Dans l’absolu, le LPA présente de meilleurs avantages pour la catégorie de demandeurs de logements auquel il est réservé. L’apport initial est réduit à 20% du coût du logement (soit environ 560 000 dinars), payable en deux tranches. Le taux du crédit bancaire est bonifié à 1%. L’aide de la CNL est maintenue dans les proportions susmentionnées. Les conditions d’attribution des programmes de LPA aux promoteurs immobiliers sont toutefois durcies. Ces derniers doivent absolument se soumettre à un cahier de charges. Le prix du mètre carré est plafonné à 40 000 dinars. La surface du logement ne saurait être supérieure à 70 m2. Les pouvoirs publics doivent choisir, parmi les soumissionnaires, les moins-disant. Ce qui a poussé de nombreux promoteurs à affirmer que les autorités favorisent désormais “l’aspect financier au détriment de la qualité”. Un arrêté ministériel, publié dans le Journal officiel du 4 juillet 2011, stipule que “les promoteurs immobiliers doivent s’engager à ne pas vendre leur logement avant leur achèvement et l’obtention du certificat de conformité”, s’ils souhaitent ouvrir droit au crédit bancaire dont le taux est bonifié à 4%. Ils ne peuvent plus, en outre, “établir des contrats de vente sur plan ou de recouvrer, auprès des ménages bénéficiaires, toute somme à quelque titre que ce soit”. Dans le cas de retard dans la livraison des projets, ils seront soumis à des pénalités. Autant de conditions qui n’agréent guère les promoteurs immobiliers qui menacent de “bouder les programmes des logements aidés par l’État”.

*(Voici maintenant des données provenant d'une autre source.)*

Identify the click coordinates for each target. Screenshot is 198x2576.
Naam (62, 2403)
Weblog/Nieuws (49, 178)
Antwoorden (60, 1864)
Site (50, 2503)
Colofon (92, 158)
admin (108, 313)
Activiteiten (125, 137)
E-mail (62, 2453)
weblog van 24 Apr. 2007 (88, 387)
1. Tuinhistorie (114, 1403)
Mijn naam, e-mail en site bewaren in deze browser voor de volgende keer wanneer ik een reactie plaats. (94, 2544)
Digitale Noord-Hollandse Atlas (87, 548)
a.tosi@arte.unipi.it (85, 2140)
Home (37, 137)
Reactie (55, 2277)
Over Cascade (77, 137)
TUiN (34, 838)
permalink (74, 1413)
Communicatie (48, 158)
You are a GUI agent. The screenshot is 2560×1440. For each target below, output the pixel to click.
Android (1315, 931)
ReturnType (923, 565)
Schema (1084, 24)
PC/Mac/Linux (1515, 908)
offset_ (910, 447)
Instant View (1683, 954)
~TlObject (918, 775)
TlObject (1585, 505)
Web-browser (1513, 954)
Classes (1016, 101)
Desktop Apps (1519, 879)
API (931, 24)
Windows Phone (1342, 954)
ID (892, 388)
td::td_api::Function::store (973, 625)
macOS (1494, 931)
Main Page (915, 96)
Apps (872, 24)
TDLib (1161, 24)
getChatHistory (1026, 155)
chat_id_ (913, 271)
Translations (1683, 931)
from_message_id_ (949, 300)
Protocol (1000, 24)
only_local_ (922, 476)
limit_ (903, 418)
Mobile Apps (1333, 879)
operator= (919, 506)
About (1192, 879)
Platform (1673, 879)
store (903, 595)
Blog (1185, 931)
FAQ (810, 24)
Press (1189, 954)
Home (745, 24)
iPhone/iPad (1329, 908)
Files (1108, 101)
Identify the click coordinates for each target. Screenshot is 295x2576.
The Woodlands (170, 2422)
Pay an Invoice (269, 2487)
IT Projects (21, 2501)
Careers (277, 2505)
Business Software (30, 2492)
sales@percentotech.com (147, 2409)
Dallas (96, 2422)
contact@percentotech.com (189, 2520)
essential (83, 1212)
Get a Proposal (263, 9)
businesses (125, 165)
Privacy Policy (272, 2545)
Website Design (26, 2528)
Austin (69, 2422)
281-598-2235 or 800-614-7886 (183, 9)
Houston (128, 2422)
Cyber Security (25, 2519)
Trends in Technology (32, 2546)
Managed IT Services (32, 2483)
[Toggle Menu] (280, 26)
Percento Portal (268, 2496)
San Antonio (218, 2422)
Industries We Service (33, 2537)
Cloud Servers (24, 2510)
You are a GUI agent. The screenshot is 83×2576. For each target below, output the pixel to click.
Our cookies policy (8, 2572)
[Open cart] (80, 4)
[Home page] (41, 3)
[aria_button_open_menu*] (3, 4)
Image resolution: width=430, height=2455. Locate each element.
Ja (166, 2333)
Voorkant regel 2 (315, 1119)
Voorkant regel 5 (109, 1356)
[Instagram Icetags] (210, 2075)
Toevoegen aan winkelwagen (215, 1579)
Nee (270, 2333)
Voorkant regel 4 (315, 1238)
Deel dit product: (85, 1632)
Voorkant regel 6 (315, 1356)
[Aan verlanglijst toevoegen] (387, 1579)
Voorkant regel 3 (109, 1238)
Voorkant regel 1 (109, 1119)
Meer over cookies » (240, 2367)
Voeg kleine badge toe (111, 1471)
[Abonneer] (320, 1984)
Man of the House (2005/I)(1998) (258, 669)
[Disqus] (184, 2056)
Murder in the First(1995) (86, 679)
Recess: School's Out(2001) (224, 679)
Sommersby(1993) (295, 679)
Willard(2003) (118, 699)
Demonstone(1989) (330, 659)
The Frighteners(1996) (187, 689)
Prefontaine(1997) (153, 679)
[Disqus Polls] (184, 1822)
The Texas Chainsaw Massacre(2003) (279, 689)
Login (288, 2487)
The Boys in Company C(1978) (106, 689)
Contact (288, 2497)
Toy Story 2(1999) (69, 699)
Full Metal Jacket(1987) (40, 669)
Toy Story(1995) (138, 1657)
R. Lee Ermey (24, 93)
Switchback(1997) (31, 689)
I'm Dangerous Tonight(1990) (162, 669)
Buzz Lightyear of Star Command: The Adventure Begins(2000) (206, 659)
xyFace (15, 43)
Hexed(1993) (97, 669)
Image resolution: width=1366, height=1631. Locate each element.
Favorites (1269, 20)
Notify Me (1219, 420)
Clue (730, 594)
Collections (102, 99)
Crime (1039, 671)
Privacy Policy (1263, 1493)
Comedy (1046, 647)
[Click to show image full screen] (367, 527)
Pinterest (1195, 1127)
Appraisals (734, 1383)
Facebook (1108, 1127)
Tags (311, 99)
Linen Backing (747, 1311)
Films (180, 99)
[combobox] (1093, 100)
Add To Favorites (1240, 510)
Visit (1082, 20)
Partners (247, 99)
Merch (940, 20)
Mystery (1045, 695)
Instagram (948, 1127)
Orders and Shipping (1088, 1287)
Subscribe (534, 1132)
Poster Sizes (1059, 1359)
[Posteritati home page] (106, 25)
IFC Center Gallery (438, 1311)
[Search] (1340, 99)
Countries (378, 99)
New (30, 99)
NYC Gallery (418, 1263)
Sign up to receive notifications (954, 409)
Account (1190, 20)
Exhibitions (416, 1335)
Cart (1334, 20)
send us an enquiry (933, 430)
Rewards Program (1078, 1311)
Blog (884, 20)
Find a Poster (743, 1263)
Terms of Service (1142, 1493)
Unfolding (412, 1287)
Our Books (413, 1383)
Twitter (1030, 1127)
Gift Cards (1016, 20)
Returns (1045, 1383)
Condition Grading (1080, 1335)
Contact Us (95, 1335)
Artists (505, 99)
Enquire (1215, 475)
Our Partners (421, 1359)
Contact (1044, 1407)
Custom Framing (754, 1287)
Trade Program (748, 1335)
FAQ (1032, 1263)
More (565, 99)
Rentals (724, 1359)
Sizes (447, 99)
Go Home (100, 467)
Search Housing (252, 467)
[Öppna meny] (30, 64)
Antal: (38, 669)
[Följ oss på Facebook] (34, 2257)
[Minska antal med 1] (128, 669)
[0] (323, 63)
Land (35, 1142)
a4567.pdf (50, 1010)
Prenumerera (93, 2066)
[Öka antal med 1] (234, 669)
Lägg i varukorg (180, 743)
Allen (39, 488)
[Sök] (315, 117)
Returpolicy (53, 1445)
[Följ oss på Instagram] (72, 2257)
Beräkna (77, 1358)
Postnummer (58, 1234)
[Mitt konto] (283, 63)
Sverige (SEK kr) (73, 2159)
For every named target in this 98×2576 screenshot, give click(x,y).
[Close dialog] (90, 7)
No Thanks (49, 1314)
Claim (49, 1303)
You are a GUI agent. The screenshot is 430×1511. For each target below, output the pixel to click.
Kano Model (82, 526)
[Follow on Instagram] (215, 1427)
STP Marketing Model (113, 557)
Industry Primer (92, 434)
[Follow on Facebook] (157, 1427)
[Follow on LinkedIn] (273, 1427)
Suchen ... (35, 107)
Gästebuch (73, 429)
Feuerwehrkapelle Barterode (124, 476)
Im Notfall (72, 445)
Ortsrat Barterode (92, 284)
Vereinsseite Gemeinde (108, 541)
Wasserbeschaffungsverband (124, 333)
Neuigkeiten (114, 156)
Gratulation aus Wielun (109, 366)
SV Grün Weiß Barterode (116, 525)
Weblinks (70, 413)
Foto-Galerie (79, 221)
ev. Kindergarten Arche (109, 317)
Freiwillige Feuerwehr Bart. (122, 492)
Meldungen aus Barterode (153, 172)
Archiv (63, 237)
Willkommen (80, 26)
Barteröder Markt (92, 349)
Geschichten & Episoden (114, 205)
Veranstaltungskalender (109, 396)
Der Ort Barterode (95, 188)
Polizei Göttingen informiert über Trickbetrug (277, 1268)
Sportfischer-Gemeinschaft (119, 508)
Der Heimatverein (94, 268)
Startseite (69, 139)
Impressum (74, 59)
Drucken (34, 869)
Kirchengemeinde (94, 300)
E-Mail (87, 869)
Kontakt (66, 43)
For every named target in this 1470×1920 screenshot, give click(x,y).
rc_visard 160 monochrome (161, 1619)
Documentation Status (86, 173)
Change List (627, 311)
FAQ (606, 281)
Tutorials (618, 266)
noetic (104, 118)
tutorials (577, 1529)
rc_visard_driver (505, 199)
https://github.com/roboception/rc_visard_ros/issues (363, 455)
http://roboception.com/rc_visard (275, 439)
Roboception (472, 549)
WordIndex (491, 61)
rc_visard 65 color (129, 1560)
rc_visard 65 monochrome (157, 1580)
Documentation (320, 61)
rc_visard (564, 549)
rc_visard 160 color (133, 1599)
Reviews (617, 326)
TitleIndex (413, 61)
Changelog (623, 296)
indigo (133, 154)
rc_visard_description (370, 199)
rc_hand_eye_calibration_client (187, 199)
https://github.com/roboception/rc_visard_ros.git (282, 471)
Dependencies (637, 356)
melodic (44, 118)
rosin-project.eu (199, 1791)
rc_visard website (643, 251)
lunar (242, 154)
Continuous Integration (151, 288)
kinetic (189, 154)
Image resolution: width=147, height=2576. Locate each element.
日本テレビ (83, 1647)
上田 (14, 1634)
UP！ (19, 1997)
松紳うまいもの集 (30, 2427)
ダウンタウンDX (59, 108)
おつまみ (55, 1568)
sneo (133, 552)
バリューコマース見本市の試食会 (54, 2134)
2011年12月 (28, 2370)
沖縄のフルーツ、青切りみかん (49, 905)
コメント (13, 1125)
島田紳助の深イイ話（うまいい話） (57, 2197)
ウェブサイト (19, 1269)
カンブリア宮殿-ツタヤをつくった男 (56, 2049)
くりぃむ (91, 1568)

Tension dans l’ouest du pays

Les logements sociaux au cœur de la contestation

Par : A. B./N. A./M. L./D. L.

Depuis quelques semaines, plusieurs wilayas de l’ouest du pays vivent au rythme des rassemblements, manifestations et autres occupations de bâtiments officiels et de tentatives de suicide même. Les raisons sont, une fois de plus, la distribution des logements sociaux et l’affichage des listes contestées de bénéficiaires.

ne tension extrême alors que l’Algérie reçoit des rapporteurs spéciaux de l’ONU sur la question du logement. Et pour cause, la deuxième ville du pays ne dispose que de 1 333 logements sociaux à attribuer pour 80 000 demandes ! Une équation qui a tout simplement poussé le wali d’Oran à reporter, à deux reprises, la distribution de ce quota de logements. Depuis des rassemblements se sont déjà formés à maintes reprises à la place d’Armes et des routes coupées à la circulation à Sidi-Maârouf.
Il est évident que les semaines à venir n’augurent rien de bon pour les autorités locales qui ne peuvent indéfiniment reculer la date fatidique de la distribution des logements et donc passer outre les instructions gouvernementales.
L’insignifiance de l’offre des logements sociaux, aggravée par la corruption et les passe-droits, radicalise systématiquement la population. À côté de cela, l’OPGI voit les cas de bénéficiaires de logements sociaux ayant sous-loué ou revendu l’appartement, s’accroître dans son service contentieux. Alors quand le vieux bâti tue chaque hiver au moins 5 personnes et met à la rue des familles entières, les 1 333 logements ne font pas le poids et les Oranais dans tous les quartiers vous le disent : “Cela va mal finir.”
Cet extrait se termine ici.